Trecho do documento:
□ □ □
Heitor dos Prazeres
“Lá em Mangueira
aprendi a sapatear,
lá em Mangueira
é que o samba tem seu lugar.
Foi lá no morro,
um luar e um barracão,
lá eu gostei de alguém
que me tratou bem
e eu dei meu coração”
HEITOR DOS PRAZERES e
HERIVELTO MARTINS, “Lá em Mangueira”
As pinceladas “pioneiras” de João da Baiana ecoaram na obra pictórica do compositor de samba mais famoso no reino das cores: Heitor dos Prazeres. Mano Lino, como seria conhecido Heitor nos “pagodes” do Estácio, Mangueira, Portela e na casa das baianas, transformou-se em um dos mais expressivos pintores primitivos do Brasil, retratando o ambiente do samba – em particular malandros e mulatas. Participou de exposições internacionais e teve seu quadro Moenda premiado na primeira Bienal de São Paulo, em 1951.
Criado nos redutos da Praça Onze e do Mangue, filho de marceneiro, profissão que acabou adotando, e músico da Banda da Polícia Militar, Heitor dos Prazeres iniciou sua participação nas rodas de samba da cidade através do mestre Hilário Jovino, um dos ícones da cultura popular no Rio de Janeiro. O compositor ganhou seu primeiro concurso em 1927, com o samba “A tristeza me persegue”. Dois anos depois, emplacou o samba “Deixaste o meu lar”, lançado na voz de Mário Reis. No primeiro concurso carnavalesco oficial, ganhou o primeiro lugar com “Mulher de malandro”. Circulando por Portela, Mangueira e Deixa Falar, acabou homenageando a Verde-e-rosa com “Lá em Mangueira”, feita em parceria com Herivelto Martins. Com Noel Rosa, Heitor compôs a marcha “Pierrô apaixonado”, marcada por um refrão extremamente contagiante: “Um pierrô apaixonado/ que vivia só cantando/ por causa de uma colombina/ acabou chorando/ acabou chorando...”
Heitor reclamava que seus sambas de maior sucesso não foram registrados em seu nome. Acusou Sinhô, conhecido como “Rei do Samba”, de ter-se apropriado de “Gosto que me enrosco” e “Dor de cabeça”. É verdade que o samba ainda estava ganhando sua forma urbana – diga-se, profissional.
Imperavam no meio musical os estribilhos folclóricos, ainda sem “paternidade”, de autoria coletiva. Os mais sagazes compositores faziam a segunda parte: “pegavam o passarinho”, segundo Sinhô, dando início ao processo de autoria. O samba amaxixado “Pelo telefone” consolidou-se como marco de todo um processo de profissionalização do compositor de samba.
Em 1941 Heitor formou, ao lado de Cartola e Paulo da Portela, o Grupo Carioca, fazendo diversas apresentações nas praças públicas de São Paulo e no programa de rádio A Voz do Morro, sempre acompanhado por um coro feminino. Presença garantida na Festa da Penha, ativo tocador de cavaquinho e fundador da escola de samba De Mim Ninguém Se Lembra, Heitor morreu em 1966, mesmo ano em que sua obra pictórica foi selecionada para representar o país no Festival de Arte Negra de Dacar, no Senegal.
□ □ □
Entradas fornecidas:
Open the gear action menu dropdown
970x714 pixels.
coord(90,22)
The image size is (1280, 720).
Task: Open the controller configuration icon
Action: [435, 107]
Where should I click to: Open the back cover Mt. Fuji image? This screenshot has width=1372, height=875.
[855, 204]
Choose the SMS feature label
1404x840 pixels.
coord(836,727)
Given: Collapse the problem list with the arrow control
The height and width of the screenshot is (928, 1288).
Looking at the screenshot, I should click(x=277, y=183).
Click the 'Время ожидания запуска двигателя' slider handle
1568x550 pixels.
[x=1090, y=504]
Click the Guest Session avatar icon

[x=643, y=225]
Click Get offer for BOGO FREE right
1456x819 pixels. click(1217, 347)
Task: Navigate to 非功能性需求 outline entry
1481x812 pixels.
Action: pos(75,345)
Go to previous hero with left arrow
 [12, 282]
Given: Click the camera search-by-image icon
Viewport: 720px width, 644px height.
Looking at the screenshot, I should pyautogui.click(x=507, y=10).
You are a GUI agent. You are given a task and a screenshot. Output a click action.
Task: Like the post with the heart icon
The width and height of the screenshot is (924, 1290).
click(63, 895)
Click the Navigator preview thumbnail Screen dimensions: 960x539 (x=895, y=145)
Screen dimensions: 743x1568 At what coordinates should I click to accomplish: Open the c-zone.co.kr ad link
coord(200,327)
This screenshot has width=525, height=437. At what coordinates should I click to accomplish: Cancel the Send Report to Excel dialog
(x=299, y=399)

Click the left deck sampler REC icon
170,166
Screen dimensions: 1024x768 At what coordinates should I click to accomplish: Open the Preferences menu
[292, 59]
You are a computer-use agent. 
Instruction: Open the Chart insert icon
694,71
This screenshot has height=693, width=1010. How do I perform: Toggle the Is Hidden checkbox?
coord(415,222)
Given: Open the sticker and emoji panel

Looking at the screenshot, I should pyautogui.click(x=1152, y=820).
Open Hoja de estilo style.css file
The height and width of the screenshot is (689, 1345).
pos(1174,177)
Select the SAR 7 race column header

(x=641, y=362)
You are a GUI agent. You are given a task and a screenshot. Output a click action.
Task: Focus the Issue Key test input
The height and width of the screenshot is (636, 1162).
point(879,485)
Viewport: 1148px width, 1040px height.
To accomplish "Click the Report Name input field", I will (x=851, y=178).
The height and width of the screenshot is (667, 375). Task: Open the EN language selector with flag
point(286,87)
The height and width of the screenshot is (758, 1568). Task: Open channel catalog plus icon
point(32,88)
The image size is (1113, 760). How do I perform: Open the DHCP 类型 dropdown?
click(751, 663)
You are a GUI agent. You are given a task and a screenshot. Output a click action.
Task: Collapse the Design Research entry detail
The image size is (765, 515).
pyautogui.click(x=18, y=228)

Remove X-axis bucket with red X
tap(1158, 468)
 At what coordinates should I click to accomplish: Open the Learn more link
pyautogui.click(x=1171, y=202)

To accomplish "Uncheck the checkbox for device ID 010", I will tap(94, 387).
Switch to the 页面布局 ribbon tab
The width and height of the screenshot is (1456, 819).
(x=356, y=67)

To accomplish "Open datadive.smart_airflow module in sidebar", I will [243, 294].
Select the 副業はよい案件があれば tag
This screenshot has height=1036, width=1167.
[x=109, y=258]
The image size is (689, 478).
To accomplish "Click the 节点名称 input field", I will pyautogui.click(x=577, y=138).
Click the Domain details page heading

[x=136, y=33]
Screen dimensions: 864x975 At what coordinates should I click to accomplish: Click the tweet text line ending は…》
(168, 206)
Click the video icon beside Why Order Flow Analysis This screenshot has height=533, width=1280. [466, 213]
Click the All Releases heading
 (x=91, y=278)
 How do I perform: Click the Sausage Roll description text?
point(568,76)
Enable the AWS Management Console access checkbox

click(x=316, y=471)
□ □ □
Prossiga o texto sobre Heitor dos Prazeres a partir de sua última frase. As entradas procedem de uma fonte distinta da do texto.

Resposta redigida:
Donga
“O chefe da folia
pelo telefone
manda me avisar
que com alegria
não se questione
para se brincar”
DONGA e MAURO DE ALMEIDA, “Pelo telefone”
É justamente em meio a um caloroso debate autoral que surge para a história do samba a figura do compositor Ernesto dos Santos, mais conhecido como Donga.
Em 1916, ele registrou na Biblioteca Nacional a música “Pelo telefone”, feita em parceria com Mauro de Almeida, jornalista conhecido como “Peru dos Pés Frios”. O samba carnavalesco, nome que Donga e Mauro deram ao gênero de sua composição, entrou para a história como o precursor do gênero. A partir daí, o termo ganhou intensa popularidade e, em apenas algumas décadas, passaria a ser identificado como símbolo da musicalidade brasileira.
“Pelo telefone” foi gravado em 1917 pelo cantor Bahiano na Casa Edison, no Rio de Janeiro, e tornou-se uma coqueluche no carnaval. Muitas vozes acusaram Donga de ter-se apropriado de uma criação coletiva cantada na casa da Tia Ciata. O importante em todo esse processo, mais até do que a verdadeira autoria da música, é o marco do registro da palavra samba no imaginário popular e o fato de que a atitude de Donga acelerou a profissionalização e a conscientização do compositor.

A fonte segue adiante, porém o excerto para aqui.